RECORDS FOR THIS EXERCISE:
_ _ _ _ _

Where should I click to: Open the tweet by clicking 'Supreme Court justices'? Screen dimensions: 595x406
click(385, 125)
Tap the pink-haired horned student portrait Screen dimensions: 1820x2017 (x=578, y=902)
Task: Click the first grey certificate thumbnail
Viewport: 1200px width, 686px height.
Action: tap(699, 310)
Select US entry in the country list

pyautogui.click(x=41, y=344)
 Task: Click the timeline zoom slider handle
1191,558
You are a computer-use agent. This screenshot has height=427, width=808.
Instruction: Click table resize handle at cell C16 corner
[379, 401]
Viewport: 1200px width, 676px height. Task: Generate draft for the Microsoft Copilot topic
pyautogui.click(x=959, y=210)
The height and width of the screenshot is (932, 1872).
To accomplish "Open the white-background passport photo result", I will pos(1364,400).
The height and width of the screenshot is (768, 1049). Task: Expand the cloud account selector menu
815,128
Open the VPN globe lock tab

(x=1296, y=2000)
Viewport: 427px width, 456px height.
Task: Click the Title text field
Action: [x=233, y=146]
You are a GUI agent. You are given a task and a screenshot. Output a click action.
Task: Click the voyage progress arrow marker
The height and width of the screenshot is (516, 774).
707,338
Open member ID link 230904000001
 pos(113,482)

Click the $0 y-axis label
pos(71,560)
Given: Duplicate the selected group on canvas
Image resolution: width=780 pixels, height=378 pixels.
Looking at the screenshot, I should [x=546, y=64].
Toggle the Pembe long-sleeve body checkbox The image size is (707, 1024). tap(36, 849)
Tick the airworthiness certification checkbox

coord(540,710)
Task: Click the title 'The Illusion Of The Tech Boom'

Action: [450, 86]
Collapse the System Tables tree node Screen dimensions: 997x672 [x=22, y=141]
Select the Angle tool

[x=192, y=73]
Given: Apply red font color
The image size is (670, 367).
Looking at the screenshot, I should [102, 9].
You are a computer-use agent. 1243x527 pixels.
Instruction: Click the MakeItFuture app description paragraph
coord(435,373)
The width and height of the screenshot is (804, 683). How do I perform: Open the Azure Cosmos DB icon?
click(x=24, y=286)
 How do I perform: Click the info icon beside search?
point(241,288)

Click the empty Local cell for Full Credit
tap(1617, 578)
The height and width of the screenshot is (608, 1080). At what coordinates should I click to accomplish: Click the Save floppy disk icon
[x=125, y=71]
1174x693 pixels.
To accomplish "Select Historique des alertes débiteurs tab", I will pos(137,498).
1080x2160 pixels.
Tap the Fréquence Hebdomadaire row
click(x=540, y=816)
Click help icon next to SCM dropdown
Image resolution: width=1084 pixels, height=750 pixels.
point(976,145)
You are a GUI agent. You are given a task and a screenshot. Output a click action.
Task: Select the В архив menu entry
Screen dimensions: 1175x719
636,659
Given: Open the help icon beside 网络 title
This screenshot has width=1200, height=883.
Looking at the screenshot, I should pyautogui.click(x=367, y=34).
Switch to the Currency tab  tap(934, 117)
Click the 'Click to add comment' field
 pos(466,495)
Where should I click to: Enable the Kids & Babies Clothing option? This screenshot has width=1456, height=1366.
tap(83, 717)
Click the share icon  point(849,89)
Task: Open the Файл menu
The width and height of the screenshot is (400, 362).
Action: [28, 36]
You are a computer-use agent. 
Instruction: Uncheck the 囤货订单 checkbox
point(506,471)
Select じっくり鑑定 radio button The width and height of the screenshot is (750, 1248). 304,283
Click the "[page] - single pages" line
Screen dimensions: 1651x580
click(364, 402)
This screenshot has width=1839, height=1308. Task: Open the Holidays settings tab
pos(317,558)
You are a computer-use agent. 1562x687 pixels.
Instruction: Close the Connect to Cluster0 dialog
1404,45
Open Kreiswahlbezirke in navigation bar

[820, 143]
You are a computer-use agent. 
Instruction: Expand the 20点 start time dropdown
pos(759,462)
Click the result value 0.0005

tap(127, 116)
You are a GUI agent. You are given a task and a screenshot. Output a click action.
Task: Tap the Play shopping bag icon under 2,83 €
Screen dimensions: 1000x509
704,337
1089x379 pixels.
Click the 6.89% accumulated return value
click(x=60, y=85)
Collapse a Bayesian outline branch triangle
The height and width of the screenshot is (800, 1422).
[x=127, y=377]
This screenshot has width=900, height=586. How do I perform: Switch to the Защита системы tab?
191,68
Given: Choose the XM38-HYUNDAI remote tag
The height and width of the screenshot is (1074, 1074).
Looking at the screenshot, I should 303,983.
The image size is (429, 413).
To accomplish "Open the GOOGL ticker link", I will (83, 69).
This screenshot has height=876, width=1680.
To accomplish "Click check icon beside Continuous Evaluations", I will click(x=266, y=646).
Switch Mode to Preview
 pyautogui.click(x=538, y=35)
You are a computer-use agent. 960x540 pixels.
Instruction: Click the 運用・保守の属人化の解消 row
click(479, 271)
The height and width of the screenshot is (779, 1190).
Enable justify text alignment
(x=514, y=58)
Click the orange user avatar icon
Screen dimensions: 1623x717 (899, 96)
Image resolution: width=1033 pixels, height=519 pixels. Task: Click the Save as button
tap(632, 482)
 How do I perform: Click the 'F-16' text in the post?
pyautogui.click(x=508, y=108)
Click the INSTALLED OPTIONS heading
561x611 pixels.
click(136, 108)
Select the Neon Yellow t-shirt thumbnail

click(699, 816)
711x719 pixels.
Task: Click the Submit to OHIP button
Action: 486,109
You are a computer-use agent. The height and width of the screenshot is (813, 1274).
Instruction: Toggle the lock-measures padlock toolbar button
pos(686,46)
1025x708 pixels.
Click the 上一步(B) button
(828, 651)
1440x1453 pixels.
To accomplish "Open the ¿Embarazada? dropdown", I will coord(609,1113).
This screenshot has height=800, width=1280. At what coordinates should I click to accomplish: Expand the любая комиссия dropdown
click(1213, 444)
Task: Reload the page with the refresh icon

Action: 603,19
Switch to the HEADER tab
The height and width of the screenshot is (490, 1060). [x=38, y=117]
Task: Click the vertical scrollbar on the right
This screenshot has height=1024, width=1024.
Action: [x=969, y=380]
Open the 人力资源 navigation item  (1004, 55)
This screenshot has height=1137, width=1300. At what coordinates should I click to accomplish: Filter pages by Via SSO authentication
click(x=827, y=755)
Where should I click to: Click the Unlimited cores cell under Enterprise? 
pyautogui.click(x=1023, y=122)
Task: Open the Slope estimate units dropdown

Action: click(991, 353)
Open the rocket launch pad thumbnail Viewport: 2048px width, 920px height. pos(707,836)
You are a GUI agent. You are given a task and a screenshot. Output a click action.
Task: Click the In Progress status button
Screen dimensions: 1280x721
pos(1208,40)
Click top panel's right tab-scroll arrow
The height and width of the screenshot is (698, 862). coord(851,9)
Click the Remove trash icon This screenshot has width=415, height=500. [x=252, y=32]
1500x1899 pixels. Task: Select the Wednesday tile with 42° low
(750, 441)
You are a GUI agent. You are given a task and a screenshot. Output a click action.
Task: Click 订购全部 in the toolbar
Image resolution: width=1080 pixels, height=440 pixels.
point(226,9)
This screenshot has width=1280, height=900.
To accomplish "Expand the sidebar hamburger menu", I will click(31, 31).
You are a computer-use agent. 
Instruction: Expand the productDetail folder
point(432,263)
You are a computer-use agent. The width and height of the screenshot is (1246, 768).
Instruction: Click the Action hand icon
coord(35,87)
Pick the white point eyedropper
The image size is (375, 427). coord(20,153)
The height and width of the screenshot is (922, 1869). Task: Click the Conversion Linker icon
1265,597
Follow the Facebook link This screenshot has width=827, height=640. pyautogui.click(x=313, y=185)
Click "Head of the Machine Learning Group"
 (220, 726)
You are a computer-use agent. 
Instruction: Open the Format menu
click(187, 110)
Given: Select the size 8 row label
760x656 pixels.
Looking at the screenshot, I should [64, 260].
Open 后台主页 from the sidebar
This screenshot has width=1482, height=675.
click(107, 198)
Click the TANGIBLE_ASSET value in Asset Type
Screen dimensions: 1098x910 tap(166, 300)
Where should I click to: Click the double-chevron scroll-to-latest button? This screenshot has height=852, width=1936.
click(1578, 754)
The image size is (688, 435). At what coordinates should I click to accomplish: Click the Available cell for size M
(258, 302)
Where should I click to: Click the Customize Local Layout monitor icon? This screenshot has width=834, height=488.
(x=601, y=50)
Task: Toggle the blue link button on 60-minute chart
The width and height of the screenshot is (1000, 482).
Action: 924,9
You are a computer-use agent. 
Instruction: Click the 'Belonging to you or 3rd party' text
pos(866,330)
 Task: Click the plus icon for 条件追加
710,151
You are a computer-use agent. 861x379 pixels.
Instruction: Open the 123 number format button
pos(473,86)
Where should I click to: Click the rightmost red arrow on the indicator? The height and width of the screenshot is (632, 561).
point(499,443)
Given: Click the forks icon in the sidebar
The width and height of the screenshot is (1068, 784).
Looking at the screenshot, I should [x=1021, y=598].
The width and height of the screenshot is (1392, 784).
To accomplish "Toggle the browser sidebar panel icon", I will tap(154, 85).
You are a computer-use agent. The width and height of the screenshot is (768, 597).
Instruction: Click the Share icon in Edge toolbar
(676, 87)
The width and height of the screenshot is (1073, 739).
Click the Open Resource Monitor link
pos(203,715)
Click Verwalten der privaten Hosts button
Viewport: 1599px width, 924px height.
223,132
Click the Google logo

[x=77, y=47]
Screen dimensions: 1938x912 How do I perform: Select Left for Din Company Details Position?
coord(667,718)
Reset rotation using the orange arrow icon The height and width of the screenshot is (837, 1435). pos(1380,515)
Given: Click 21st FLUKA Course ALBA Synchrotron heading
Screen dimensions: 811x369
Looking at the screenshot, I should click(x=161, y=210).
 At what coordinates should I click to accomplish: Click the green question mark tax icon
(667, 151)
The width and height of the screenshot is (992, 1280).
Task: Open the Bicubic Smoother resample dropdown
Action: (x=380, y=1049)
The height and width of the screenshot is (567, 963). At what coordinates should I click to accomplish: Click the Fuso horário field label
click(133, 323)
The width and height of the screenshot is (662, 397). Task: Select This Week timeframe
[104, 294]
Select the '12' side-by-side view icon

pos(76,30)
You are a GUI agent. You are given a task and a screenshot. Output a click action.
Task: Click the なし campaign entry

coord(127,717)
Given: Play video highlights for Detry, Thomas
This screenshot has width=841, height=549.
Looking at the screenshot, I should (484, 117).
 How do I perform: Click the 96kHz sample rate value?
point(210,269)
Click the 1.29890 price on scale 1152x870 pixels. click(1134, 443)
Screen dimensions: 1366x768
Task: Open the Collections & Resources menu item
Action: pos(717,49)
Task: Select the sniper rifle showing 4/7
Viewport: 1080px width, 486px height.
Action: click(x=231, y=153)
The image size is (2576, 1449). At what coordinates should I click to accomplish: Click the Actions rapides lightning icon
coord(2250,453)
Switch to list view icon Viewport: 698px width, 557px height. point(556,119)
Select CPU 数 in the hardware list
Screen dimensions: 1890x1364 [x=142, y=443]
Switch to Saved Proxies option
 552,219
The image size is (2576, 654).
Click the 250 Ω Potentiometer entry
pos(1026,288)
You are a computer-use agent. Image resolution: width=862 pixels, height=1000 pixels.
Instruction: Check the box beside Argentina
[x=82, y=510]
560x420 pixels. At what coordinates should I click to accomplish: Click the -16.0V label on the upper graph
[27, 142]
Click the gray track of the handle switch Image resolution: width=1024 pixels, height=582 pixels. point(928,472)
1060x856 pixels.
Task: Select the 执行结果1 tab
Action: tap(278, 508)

_ _ _ _ _

TASK DIRECTIONS:
In the lines above, find the word "help" and copy every line it occurs in.

RESPONSE BOX:
Click help icon next to SCM dropdown
Given: Open the help icon beside 网络 title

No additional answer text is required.